Claire blinked. “No. If she has strength, she gets it from her father. I have no strength.”
“Maybe you don’t feel like you do now, but trust me, Lady Claire, you are stronger than you appear. And your husband is not strong. Truly strong people do not need to crush those who they fear might be stronger than they — that is the action of a weak man, and a coward.”
Claire’s jaw fell.
“But though you’re a strong flower, Lady Claire, you’ve been through some storms recently. They’ve almost been too much for you, haven’t they?”
Claire felt herself nodding.
“You don’t have to succumb, you know. You can grow strong again. But you have to want to do it.”
“You don’t want to?”
“No — I can’t!”
“You can’t do it at all,” Lady Morgan asked, “or you can’t do it on your own?”
Was there any way to do it, but on her own?
“You don’t have to do it on your own,” Lady Morgan told her. “You have help. Your husband is the most useless man to walk Wright’s green earth, but you have friends. You have your elder daughters. You even have me.”
” … You?”
“I’m studying healing, you know — I’m not an expert, but I can help you. And I shan’t preach any nonsense about resigning yourself to the inevitable. I can help you help yourself.
“But,” Lady Morgan concluded, rising, “you have to help yourself. I can’t give you a potion and make you happy again, Lady Claire. And telling yourself that you should be happy shan’t make you happy again, either. But I can help. I can promise you that much. Come to my castle any time — you know where it is?”
“Then come any time, and I will try to help you.”

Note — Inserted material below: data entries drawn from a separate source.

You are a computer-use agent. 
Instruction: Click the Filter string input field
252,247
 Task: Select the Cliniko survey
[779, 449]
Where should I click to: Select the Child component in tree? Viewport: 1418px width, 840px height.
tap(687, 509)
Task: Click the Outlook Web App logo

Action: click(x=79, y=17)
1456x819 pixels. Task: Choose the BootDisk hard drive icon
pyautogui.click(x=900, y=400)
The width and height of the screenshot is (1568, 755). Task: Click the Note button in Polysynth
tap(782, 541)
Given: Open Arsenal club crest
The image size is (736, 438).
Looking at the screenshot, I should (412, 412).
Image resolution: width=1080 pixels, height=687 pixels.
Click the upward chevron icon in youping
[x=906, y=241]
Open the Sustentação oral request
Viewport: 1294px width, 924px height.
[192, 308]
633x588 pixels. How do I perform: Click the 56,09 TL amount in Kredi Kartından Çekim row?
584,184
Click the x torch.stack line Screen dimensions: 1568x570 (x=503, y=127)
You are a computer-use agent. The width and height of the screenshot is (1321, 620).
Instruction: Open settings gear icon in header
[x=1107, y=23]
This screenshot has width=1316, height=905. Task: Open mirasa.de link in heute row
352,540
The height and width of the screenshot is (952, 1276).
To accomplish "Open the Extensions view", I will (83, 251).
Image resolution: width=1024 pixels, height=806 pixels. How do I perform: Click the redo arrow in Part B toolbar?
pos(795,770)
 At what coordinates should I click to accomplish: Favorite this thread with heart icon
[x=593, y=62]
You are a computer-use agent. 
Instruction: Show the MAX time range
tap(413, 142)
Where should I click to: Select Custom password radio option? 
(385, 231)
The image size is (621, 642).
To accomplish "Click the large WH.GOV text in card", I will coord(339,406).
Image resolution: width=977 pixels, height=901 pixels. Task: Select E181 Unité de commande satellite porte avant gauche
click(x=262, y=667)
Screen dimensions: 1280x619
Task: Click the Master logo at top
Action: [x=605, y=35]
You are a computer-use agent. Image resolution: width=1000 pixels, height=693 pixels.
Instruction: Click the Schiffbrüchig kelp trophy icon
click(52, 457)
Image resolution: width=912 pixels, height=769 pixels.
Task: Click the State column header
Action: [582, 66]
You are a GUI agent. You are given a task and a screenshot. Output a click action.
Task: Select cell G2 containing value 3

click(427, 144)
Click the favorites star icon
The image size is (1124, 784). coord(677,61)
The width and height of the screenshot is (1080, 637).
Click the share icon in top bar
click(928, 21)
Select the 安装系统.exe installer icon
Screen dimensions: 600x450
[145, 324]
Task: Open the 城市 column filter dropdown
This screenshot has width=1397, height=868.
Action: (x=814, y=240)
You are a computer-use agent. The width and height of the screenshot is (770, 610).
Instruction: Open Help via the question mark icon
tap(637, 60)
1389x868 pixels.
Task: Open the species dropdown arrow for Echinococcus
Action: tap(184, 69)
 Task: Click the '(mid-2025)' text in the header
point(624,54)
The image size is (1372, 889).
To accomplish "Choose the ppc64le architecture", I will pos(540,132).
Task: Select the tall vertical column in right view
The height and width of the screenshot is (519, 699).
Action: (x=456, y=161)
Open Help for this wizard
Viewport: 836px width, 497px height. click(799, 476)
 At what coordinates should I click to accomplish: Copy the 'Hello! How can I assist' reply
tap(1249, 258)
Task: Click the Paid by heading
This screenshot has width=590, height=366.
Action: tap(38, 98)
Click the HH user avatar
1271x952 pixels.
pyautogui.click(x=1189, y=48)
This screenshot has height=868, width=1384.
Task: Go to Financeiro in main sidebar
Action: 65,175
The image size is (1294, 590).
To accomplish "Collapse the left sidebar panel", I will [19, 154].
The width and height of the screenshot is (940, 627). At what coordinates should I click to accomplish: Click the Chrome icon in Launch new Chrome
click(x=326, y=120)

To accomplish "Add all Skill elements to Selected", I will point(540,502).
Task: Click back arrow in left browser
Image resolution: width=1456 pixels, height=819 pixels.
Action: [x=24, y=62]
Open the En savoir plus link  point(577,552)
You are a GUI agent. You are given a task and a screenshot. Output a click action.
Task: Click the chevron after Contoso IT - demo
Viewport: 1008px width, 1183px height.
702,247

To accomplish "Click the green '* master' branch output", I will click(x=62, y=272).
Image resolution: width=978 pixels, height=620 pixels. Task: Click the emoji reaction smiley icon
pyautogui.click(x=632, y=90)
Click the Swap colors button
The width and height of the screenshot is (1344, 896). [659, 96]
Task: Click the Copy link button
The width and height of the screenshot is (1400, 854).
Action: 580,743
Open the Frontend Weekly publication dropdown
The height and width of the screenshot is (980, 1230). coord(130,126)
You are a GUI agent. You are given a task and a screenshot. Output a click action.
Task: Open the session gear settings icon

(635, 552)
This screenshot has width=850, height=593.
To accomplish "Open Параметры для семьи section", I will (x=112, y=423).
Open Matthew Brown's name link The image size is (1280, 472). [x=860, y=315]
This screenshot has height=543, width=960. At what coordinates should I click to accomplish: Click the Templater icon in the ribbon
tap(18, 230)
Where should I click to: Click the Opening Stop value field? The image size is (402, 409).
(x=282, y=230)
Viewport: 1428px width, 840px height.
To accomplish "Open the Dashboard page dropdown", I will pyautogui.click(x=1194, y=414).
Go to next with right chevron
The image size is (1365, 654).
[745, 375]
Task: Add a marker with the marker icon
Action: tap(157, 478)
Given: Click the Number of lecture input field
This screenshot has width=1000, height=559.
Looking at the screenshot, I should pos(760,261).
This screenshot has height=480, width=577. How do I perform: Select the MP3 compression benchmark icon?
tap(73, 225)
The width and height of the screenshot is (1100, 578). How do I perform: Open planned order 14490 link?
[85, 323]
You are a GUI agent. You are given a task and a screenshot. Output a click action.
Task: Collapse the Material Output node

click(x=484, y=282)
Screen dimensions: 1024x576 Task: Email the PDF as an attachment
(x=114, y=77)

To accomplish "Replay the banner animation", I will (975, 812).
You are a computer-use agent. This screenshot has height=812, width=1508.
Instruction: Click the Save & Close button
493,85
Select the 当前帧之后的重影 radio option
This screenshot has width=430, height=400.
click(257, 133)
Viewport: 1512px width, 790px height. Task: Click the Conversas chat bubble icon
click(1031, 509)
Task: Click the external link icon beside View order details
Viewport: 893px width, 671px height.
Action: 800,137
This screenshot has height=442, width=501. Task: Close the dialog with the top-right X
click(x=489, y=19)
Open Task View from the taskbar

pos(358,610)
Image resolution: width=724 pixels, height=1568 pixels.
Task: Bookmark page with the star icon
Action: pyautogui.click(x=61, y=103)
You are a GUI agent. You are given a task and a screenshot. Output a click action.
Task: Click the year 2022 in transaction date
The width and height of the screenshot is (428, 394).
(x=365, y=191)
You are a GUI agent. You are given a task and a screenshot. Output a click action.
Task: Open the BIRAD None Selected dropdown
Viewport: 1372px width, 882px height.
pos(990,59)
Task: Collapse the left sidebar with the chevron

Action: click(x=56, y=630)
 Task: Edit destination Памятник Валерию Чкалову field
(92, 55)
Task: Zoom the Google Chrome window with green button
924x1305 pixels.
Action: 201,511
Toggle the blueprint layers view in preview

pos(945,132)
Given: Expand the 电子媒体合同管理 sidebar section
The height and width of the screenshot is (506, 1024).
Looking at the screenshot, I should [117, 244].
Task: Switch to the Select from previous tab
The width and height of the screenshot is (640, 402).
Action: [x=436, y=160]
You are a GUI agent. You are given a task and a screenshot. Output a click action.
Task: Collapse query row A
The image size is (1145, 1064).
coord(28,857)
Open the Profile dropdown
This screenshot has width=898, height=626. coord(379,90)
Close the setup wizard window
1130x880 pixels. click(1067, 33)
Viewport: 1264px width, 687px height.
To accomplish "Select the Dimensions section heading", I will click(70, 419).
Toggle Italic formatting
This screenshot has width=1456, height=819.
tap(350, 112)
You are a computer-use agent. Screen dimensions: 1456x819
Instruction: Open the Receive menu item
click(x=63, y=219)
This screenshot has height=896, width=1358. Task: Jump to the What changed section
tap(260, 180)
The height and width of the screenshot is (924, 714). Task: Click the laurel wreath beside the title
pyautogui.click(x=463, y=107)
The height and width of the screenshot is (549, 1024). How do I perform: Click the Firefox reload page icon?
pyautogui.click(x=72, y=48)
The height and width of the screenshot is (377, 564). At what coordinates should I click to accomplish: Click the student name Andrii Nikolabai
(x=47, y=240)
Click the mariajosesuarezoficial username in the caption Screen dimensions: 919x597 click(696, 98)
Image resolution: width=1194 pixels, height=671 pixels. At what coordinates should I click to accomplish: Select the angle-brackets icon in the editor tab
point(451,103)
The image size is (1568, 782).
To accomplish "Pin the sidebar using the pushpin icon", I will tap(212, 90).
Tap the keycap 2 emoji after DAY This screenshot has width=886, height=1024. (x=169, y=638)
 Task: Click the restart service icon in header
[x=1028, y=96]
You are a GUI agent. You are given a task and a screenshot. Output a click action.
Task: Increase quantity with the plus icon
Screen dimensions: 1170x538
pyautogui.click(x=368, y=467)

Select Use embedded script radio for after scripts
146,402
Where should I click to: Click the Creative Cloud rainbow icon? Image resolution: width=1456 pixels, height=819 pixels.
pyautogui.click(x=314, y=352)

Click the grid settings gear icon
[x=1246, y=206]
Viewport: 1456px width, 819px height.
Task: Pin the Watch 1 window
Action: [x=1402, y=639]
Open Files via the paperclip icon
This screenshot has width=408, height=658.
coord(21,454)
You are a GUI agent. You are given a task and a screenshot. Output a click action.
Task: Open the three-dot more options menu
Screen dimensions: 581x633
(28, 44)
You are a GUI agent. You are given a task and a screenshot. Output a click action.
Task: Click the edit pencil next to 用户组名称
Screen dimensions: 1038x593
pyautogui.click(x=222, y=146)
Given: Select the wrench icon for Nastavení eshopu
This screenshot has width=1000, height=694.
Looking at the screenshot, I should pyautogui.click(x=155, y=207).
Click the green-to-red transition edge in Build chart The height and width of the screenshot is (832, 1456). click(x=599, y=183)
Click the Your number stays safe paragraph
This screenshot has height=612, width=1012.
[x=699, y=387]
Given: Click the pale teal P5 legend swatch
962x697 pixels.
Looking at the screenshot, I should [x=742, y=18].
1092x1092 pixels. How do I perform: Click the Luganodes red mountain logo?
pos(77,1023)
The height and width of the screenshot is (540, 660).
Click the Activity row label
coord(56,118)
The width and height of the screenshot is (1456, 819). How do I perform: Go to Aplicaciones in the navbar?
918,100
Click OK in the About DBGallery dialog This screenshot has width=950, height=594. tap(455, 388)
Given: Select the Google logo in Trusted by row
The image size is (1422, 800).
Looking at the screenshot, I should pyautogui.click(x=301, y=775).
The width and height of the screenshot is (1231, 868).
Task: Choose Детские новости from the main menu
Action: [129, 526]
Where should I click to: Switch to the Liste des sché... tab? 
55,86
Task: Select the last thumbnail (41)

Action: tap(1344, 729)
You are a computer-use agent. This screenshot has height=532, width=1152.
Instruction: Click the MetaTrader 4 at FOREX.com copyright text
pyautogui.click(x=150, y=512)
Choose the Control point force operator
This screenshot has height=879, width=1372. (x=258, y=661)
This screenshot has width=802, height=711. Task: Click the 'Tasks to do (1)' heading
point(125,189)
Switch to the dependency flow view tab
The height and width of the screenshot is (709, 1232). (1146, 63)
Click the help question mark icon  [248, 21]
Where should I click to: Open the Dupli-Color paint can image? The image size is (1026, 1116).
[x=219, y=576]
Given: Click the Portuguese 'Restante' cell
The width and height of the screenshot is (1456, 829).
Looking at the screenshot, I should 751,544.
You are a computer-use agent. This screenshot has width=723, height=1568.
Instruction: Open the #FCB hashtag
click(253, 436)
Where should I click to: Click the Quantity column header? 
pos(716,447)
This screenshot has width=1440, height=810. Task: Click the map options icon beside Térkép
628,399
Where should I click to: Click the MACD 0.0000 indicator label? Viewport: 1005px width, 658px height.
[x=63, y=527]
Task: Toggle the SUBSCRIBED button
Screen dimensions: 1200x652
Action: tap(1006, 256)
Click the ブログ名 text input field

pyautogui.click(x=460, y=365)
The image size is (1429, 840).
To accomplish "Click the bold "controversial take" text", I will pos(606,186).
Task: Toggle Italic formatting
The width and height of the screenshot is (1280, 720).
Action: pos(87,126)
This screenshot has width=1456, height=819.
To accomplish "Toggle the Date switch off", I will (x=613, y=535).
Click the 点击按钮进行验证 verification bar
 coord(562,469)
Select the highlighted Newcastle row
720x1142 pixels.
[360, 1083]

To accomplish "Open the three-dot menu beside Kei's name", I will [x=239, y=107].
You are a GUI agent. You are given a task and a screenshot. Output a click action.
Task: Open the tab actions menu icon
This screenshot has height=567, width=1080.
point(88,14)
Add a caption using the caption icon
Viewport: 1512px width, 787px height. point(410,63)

Such was Claire’s daze after she heard this that she followed Lady Morgan, meek as any kicked puppy, down the stairs and to the door, allowing the servants to help her into her cloak, hearing herself say the proper housewifely farewells as the King’s sister took her leave. She even followed Lady Morgan out the door.
She stayed there a long time.
Lady Morgan couldn’t help her. Surely no one could help her.
Or could she?
The Lord Wright Himself had abandoned her, given her another daughter and laughed at her pain.
Or was there hope for her after all?